Although Clark Ashton Smith enjoyed a major poetic career, and his versatility extended from cosmic fantasy to ambitious projects of translation, from multilingual poetry (Spanish, French) to miniatures of haiku and delightful evocations of American schoolboyhood, we are inevitably used to thinking of him as the boy prodigy he was, a Mozart in American poetry. Having begun a lifelong engagement with these books, I can only regret that Smith didn't find time to give us a beautifully polished version of all Baudelaire's Flowers of Evil.

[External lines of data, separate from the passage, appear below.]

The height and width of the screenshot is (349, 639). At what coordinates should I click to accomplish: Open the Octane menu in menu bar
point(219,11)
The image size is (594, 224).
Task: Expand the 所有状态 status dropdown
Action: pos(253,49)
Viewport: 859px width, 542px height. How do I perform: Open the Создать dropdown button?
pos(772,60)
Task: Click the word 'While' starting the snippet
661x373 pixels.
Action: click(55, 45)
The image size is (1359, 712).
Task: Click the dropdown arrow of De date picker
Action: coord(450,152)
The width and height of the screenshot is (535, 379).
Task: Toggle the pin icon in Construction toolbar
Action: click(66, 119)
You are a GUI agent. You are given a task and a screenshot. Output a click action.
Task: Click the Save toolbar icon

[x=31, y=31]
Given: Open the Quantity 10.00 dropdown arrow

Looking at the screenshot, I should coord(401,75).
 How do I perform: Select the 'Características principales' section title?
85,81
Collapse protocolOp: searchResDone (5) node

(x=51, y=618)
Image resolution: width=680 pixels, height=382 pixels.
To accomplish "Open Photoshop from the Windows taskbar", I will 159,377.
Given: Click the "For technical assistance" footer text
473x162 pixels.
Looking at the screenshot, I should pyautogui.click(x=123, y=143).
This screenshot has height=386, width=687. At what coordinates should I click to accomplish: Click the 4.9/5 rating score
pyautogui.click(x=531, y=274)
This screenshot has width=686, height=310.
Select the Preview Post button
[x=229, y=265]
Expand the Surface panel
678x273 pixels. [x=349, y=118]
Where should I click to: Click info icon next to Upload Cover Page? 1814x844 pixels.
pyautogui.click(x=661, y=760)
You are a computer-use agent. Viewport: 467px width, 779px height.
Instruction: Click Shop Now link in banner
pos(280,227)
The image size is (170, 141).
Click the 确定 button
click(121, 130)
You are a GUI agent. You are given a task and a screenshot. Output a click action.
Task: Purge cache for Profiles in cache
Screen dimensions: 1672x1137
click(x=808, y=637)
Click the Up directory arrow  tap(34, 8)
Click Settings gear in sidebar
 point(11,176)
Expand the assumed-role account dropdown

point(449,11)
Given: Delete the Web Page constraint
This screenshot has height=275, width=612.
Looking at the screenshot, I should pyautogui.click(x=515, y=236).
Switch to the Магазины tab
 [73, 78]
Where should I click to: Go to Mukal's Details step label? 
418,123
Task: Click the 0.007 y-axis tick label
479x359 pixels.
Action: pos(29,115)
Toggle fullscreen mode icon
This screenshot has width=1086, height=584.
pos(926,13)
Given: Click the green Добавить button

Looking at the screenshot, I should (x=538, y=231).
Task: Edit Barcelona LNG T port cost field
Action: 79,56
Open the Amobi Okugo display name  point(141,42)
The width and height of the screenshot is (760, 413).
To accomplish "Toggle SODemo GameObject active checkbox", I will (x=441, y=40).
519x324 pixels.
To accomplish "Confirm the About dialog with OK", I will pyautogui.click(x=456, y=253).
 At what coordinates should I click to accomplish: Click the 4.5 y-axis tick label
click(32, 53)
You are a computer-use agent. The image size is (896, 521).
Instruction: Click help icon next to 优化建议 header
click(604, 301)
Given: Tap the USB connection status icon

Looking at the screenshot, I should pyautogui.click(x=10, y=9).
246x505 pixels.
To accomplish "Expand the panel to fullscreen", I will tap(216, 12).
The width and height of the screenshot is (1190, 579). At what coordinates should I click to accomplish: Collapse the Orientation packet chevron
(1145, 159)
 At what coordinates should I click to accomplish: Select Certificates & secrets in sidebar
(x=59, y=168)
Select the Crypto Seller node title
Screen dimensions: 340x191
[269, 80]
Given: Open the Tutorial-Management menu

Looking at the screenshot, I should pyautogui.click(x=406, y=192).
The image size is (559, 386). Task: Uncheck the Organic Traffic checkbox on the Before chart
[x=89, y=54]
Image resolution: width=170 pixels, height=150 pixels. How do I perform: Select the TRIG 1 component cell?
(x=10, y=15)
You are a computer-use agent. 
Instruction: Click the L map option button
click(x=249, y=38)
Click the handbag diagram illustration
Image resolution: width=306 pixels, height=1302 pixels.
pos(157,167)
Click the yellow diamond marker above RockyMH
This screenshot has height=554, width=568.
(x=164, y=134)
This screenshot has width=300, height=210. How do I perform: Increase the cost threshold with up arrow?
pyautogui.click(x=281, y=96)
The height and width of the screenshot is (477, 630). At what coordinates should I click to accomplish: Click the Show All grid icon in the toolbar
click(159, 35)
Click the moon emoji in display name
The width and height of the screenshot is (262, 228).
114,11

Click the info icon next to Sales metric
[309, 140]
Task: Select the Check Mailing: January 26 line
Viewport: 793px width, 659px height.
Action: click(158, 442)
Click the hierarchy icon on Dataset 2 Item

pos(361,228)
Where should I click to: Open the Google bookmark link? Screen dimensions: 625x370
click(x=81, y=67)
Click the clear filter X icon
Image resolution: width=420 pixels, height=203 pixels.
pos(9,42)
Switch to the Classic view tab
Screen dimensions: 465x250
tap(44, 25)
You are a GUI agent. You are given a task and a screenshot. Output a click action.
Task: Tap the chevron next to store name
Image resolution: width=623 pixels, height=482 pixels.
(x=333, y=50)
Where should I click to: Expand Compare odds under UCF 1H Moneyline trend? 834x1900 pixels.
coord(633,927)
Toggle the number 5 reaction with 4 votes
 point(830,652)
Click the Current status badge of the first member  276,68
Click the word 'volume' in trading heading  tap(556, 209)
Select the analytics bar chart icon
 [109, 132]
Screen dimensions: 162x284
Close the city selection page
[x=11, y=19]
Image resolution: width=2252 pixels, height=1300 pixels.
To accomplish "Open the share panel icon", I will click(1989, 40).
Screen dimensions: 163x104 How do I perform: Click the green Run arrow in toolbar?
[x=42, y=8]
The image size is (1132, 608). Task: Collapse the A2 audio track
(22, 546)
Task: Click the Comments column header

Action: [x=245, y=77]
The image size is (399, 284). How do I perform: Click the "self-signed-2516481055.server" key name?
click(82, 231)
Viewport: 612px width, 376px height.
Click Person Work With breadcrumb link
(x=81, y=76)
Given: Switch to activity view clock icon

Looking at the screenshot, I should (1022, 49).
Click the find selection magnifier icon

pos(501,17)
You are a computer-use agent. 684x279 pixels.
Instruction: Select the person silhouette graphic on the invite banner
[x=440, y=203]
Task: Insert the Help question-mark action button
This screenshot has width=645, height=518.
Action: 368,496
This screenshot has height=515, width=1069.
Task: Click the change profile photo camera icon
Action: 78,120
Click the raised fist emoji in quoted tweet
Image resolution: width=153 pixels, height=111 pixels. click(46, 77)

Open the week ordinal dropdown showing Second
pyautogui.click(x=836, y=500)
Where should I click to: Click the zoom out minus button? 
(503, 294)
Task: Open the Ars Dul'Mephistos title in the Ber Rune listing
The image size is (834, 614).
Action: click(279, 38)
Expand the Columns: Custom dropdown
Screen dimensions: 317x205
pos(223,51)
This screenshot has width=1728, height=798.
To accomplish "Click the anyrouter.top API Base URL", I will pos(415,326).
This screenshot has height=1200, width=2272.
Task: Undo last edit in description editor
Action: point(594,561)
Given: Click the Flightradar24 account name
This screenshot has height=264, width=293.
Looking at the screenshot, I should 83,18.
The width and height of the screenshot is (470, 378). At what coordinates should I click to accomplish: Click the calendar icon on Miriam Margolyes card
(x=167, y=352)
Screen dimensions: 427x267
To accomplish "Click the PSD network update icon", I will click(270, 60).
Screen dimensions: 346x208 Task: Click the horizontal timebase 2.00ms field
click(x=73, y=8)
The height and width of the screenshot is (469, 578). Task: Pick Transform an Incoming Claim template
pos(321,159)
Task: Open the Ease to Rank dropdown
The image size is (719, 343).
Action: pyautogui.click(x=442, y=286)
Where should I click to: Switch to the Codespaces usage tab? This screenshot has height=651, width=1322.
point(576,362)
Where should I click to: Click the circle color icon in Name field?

But here is Smith as I think of him, in his prodigious adolescence:
Young Klarkash-Ton
(Clark Ashton Smith)
True visionary, penetrant
by sheer force of eyebeam, boy Baroque,
hashish-inspired, toke upon toke,
the voice of the rueful penitent
nowhere in your verse: odd rapture-gleams
may glint up from some graveyard niche
or open tomb, raise up a lich
to “squeak and gibber,” rupture themes
of better-mannered poetry.
What moon-made silver anoints the dead
kisses the rose a sinister red;
she winds her thorns’ she-deviltry
around the grave lip, the blissful tomb.
Seductive, ruthless, cool boy-rogue,
your saucy richness found no vogue.
Yet your numbingly narrow room
by the Auburn shambles couldn’t constrain
you inside a mere “California” talent.
Like Arapaho warriors skewered, chests taloned
aloft in prophecy, hung upon pain,
you flung your soul outward: brilliant scatters!
Retrieved it star-hot from the verge.
Heart split by the cosmic hammer-and-wedge,
you wrote yourself whole: we who read may shatter.